A municipal landfill in the Western USA removed leachate from their waste using pipes positioned at the bottom of the landfill, piped it to an onsite holding pond, and then to an approved wastewater treatment plant for proper disposal. Compressed air was being used to operate outside located down-well pumps which moved the contaminated water from the bottom of the landfill to the treatment facility. As the landfill was active, the engineer could not bury the compressed air tubing to the down-well pumps. Located where temperatures can dip to well below freezing, there was a possibility of the condensate in the compressed air line freezing causing no flow conditions for the well pumps. In addition, excessive condensate during the hot summer months could cause floats and reed switches in the pumps to stick, once again causing well pump failures. The landfill knew this was not an option and contacted a local compressed air distributor to find a solution.

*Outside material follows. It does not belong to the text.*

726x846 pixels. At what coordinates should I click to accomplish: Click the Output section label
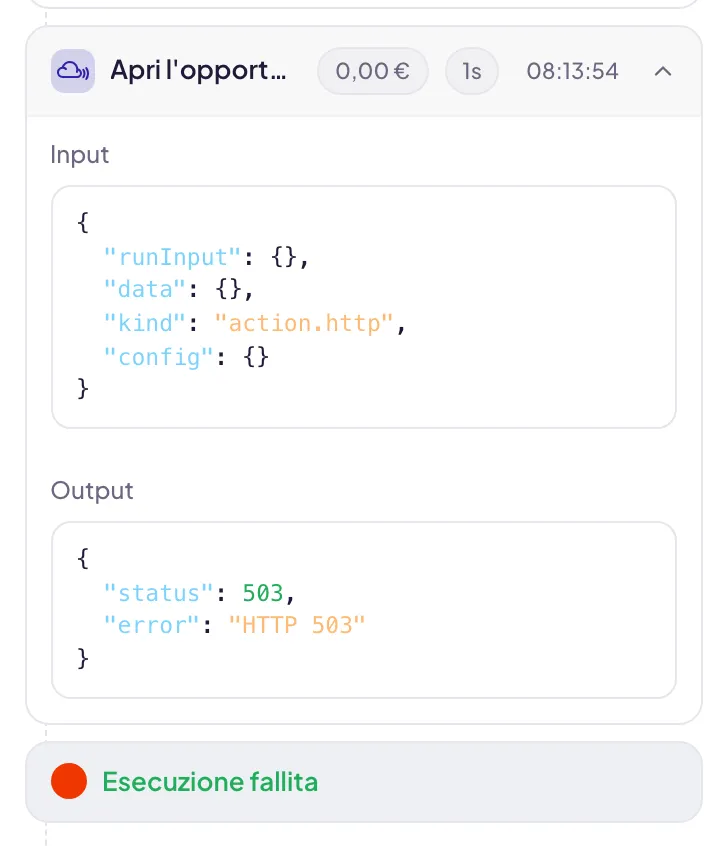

Working in conjunction with nano-purification solutions’ Business Development Manager Jim McFadden, the distributor quickly realized the landfill needed -40°F PDP compressed air to flow through the above-ground compressed air lines to operate the pneumatically operated well pumps in the ambient conditions in which they were exposed. The solution was a nano brand modular desiccant air dryer, models NDL 090 complete with pre and after-filtration which can reduce condensate air to levels below freezing. With a PDP of -40°F, the landfill had the security its pumps could operate uninterrupted throughout the year no matter the temperature. As the site’s compressor package was located inside an outdoor enclosure, the modular design and small footprint of the nano dryer kept the layout to a minimum.